Neither darkness nor swirling silt nor an alarming accident rate can keep divers from exploring this surreal labyrinth

When seasoned ocean diver Michael Agar tries his hand at cave diving, he finds--once he overcomes those fear "gremlins"-- that there's a whole other world down there. Traveling to the state of Quintana Roo, Mexico, which stretches along the tropical Yucatán coast south of Cancún, Agar is guided in his dives by Kay and Gary Walten, who explore and map new cave systems when they're not guiding the growing numbers of sport divers who come to follow the caves' marked trails of nylon line.

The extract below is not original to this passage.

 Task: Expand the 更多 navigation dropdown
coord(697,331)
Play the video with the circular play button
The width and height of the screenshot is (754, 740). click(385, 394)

Even by the standards of extreme sports, Agar discovers, things are moving very fast in Yucatán cave diving; after all, it was only a little over a decade ago that serious exploration of the caves began.

"We leave the warm green glow of the entrance behind," writes Agar; he then enters a dark world of linked underwater spaces so elaborately decorated that they bear names like "Ice Age" and "Candy Store." Between dives, he learns how the caves came to be formed; why they have been so important to the Maya through the centuries; what kinds of growing pains have accompanied the rapid development of cave diving as a sport in Quintana Roo; and how the cave explorers themselves go about mapping the meandering passages of the Yucatán's flooded basement.